Exercise materials>
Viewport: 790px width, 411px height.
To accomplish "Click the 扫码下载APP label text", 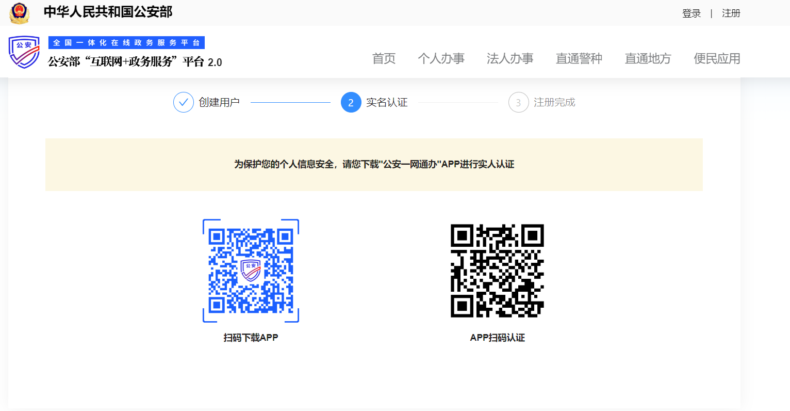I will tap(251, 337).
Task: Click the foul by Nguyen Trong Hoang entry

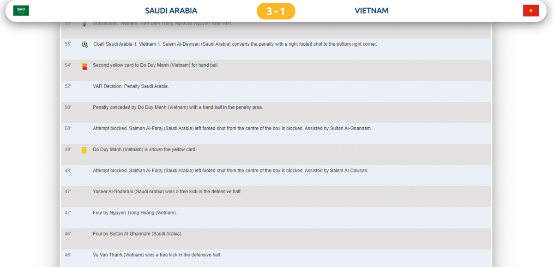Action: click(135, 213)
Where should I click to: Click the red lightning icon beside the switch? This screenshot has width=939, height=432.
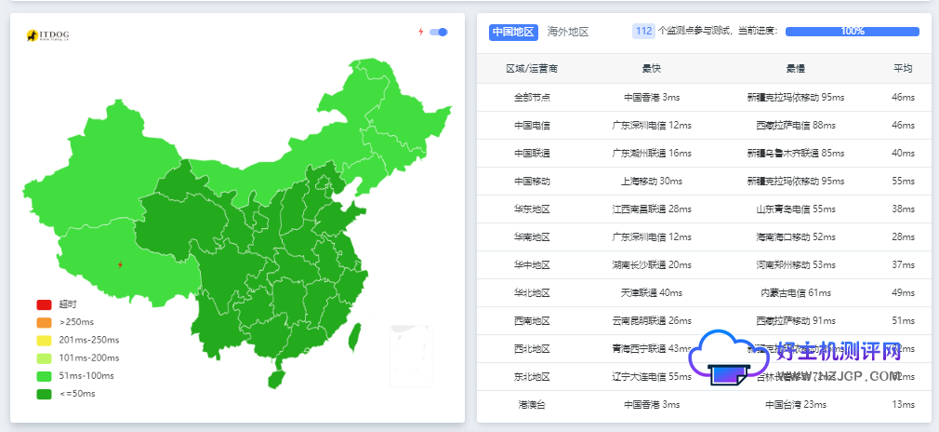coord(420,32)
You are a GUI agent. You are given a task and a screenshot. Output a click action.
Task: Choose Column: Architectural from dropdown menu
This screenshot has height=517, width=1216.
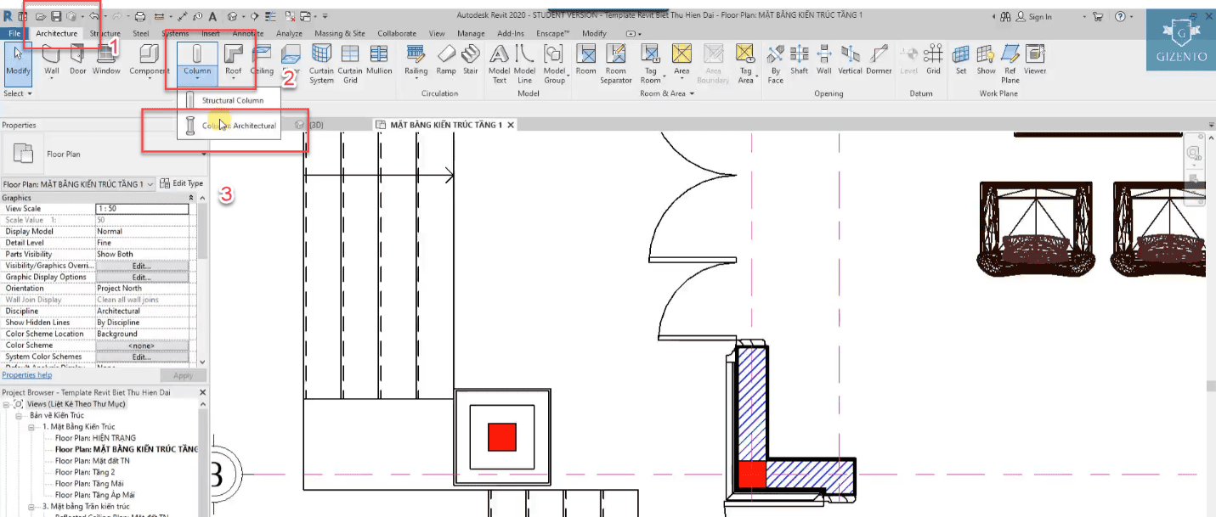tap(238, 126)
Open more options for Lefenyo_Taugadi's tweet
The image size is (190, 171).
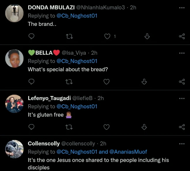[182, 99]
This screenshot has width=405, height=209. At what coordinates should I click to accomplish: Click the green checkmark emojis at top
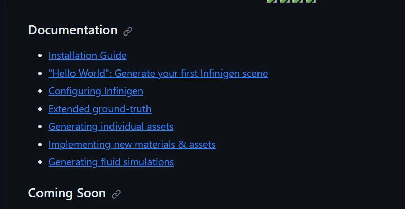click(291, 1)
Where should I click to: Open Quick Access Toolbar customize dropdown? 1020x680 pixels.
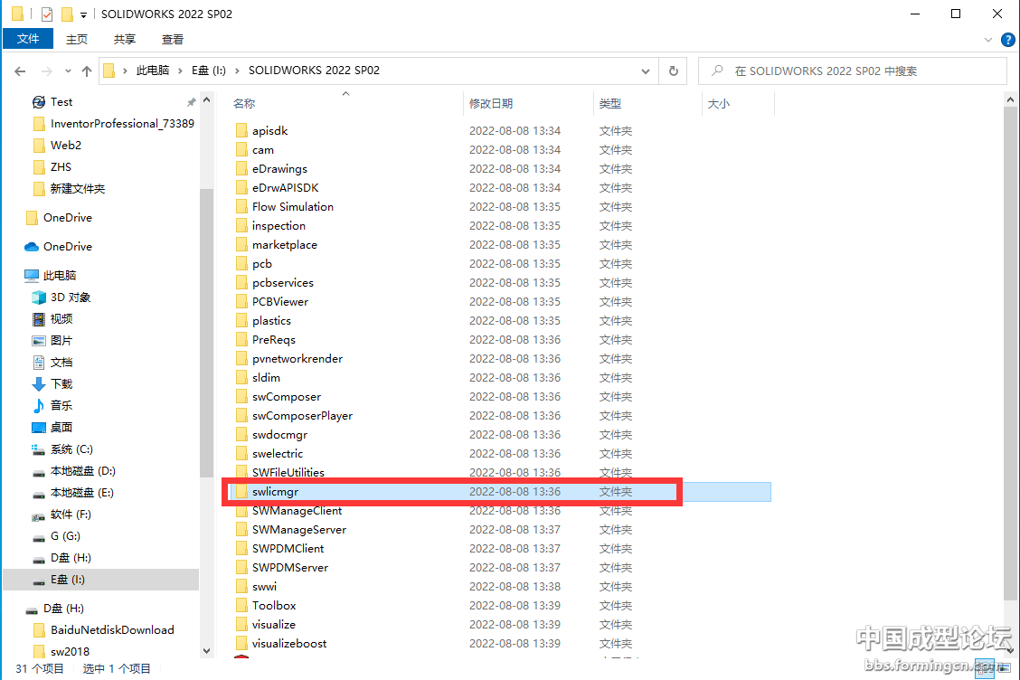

Exercise brief> Report every line of the data in which "dropdown" appears.

Solved exercise>
Task: Choose Column: Architectural from dropdown menu
Where should I click to: Open Quick Access Toolbar customize dropdown? 1020x680 pixels.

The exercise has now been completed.